§ Work task
Going through the entries below, work out how many lines have the string "computer" in them. Give the number and nothing more.

§ Input data
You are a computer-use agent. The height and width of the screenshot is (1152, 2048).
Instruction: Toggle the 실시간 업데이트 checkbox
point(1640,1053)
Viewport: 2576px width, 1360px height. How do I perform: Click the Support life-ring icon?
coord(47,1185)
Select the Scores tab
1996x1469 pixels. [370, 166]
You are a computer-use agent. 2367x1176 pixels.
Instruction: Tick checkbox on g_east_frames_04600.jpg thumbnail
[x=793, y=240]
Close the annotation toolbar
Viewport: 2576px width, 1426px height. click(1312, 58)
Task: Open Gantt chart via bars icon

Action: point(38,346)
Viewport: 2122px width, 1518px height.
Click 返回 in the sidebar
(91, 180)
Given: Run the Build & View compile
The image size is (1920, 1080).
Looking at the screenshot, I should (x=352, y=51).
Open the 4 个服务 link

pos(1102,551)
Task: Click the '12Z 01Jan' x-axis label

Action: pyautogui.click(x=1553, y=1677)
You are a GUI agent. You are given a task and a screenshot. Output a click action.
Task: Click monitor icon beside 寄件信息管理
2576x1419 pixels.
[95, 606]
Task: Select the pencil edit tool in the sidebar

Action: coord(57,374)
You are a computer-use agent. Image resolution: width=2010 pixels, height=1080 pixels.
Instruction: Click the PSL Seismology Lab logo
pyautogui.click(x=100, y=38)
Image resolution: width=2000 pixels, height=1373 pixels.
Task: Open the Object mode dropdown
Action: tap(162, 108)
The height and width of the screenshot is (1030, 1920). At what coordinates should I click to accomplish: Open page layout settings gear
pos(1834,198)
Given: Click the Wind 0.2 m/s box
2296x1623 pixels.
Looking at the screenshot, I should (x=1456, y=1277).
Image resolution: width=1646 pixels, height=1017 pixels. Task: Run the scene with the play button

§ Task output
3